The response on jihadi forums to the Times Square attack and these films has been generally positive. Jihadi posters accept Hussain's claim of responsibility for the Times Square attack, though Western officials have not confirmed an operational link. Posters are likewise gleeful that Mehsud is alive. But there is worry among some jihadi supporters that the failed Times Square attack makes jihadists look weak. They hope the bombing scares Americans, but are dismayed that it has already been called "amateurish" in the media. Jihadists want to see fear, and they are not getting enough of it in this case.

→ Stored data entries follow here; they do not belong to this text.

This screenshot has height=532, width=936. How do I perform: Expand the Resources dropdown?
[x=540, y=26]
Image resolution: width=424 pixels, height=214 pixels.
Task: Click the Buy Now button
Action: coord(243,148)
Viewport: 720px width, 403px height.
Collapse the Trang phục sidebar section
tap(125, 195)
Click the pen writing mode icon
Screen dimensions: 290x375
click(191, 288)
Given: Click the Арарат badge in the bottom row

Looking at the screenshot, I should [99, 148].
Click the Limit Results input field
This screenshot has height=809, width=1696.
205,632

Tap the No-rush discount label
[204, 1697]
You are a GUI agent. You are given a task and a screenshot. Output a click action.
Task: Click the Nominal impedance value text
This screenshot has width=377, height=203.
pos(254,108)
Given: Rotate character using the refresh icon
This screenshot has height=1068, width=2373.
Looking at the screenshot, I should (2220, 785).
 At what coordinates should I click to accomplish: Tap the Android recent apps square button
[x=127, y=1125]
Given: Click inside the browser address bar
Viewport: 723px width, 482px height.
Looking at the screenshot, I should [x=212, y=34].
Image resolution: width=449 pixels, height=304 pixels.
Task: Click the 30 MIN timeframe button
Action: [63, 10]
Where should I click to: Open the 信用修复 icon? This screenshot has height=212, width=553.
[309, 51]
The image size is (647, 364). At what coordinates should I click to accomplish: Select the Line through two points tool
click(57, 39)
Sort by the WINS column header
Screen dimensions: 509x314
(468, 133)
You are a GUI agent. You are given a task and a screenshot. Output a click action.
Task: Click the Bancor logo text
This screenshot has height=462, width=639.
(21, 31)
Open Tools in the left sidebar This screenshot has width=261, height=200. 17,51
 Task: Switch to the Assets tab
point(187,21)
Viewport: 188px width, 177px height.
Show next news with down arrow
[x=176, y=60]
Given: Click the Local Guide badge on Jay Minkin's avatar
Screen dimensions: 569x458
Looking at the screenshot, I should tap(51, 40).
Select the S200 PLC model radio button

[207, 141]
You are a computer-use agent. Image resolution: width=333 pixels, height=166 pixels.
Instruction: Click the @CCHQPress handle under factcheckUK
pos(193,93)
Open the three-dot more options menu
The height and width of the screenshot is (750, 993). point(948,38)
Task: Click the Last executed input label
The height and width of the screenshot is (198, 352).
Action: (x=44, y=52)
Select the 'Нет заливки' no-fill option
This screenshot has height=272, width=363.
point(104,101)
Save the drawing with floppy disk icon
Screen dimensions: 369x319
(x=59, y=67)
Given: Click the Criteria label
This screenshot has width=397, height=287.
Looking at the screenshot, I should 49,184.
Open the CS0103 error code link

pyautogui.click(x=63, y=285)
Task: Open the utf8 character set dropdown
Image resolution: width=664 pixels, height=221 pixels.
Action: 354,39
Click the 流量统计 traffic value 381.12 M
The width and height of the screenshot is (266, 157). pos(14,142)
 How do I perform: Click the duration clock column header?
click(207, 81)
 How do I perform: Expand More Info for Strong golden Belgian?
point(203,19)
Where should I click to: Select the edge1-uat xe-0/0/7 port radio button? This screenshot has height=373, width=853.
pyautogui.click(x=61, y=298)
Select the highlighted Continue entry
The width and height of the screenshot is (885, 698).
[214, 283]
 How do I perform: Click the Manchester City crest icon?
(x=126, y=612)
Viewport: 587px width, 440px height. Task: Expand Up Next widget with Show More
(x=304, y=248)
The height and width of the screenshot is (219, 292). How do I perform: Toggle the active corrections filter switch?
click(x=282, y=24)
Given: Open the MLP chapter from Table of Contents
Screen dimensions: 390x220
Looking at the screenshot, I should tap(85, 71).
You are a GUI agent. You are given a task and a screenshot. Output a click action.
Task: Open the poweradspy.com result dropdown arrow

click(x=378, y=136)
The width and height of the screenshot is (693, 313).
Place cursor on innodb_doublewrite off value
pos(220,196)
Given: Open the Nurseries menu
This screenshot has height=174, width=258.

The bomb in Times Square has been defused, but its political impact and importance have not yet been decided. The communications battle around an attack is just as significant as the incident itself -- and in this case the TTP and its supporters want to claim victory despite the bomb's failure and even its still-ambiguous origin. But their message is vulnerable precisely because the attack was such a dud. Terrorists use violence to seize political initiative by frightening their enemies, but it only works when the victims of an attack allow themselves to be frightened. One response to the attempted bombing in Times Square should be a renewed call for vigilance by citizens and first responders, but regardless of who ultimately proves responsible, it is also an opportunity for the United States to challenge the jihadists' claims of strength and power, one of many areas where they are vulnerable.